Write out the listing word for word, from its first line through the line that contains "click(1211, 183)", including both. Leave out the pictures.

[Item position entries]
==============================

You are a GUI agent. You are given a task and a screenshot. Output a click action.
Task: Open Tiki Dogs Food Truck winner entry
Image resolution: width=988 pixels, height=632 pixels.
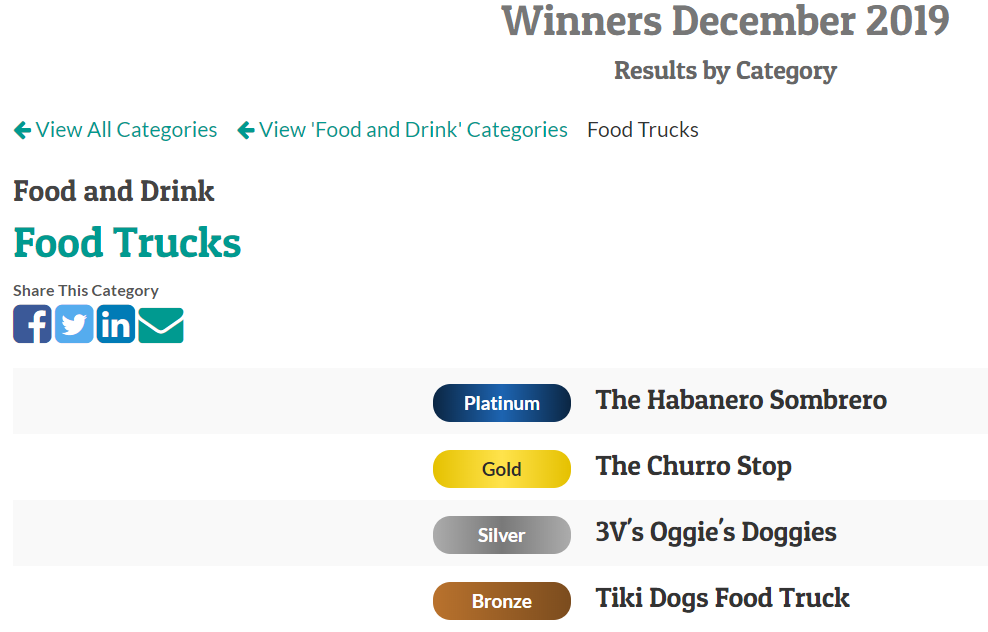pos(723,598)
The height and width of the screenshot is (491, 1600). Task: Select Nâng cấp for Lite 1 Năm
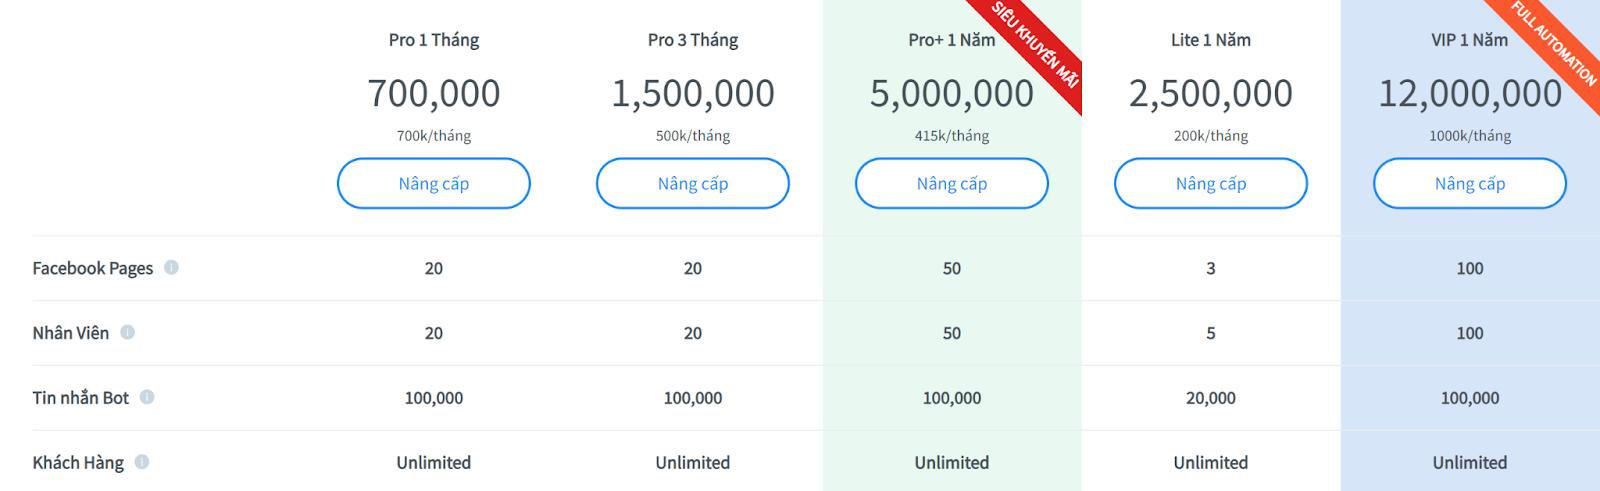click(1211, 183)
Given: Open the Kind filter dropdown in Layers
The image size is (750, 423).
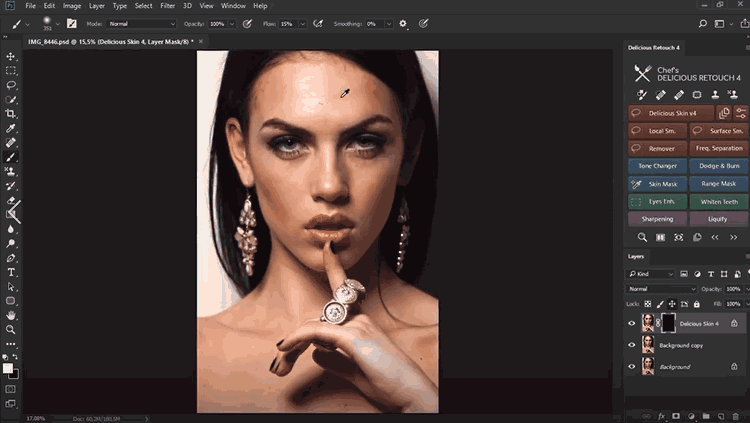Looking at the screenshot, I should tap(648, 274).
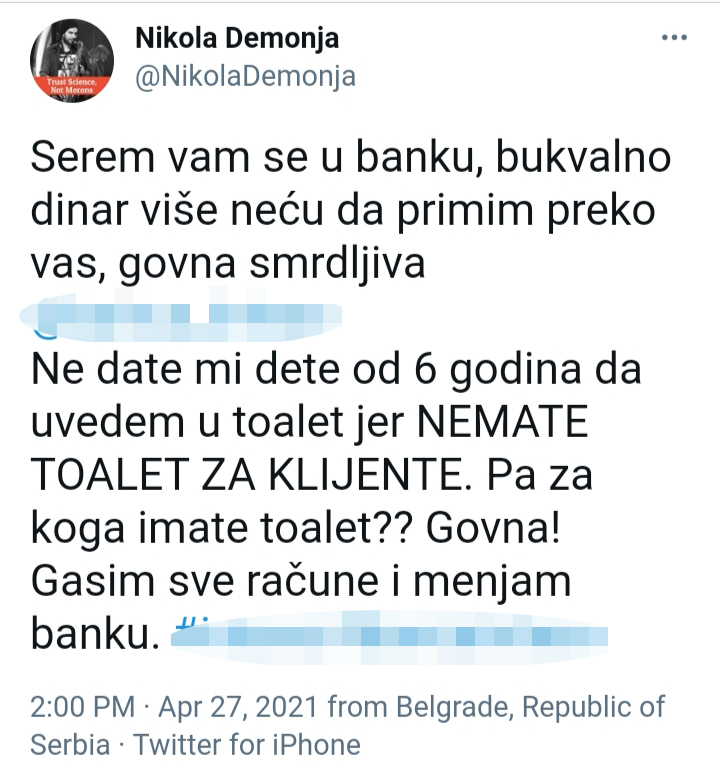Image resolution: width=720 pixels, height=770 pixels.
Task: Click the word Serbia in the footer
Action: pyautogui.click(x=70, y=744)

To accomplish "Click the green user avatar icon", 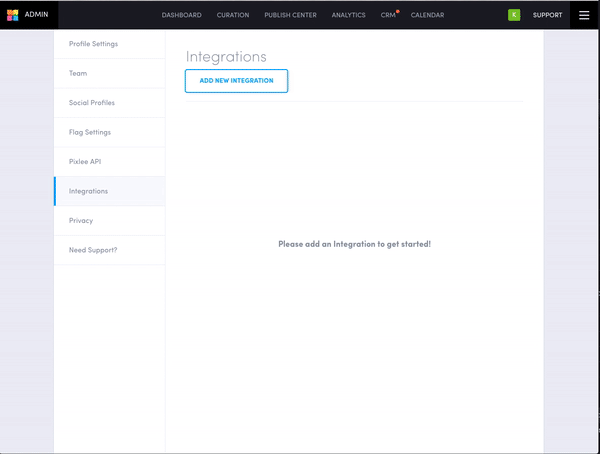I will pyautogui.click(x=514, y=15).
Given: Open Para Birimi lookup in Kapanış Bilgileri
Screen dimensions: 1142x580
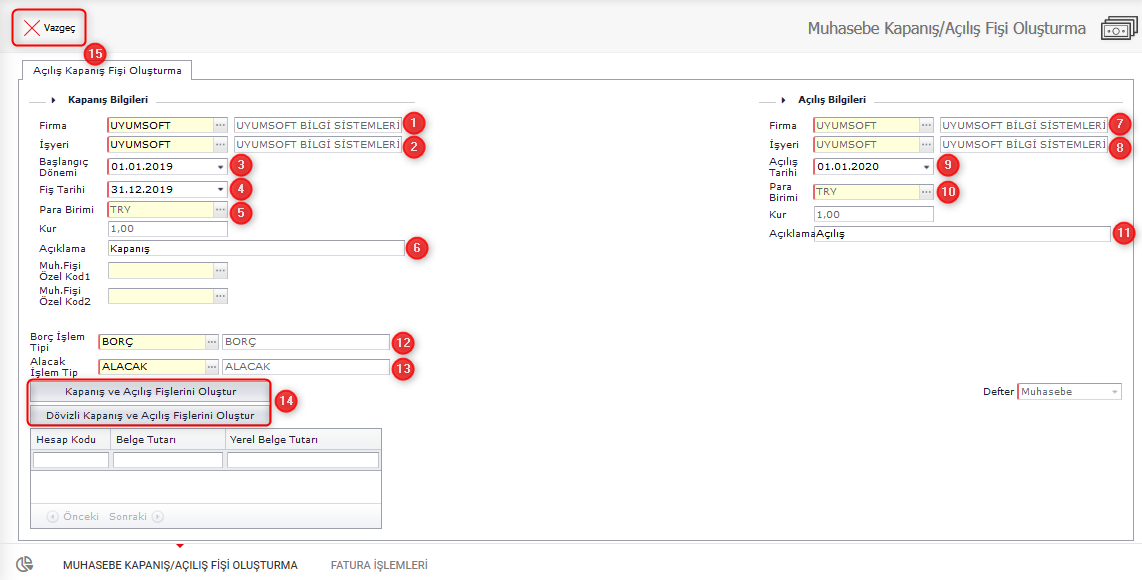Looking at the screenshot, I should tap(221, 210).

==============================

**Solution for this exercise**:
You are a GUI agent. You are given a task and a screenshot. Output a click action.
Task: Open Tiki Dogs Food Truck winner entry
Image resolution: width=988 pixels, height=632 pixels.
pos(723,598)
The height and width of the screenshot is (491, 1600). Task: Select Nâng cấp for Lite 1 Năm
click(1211, 183)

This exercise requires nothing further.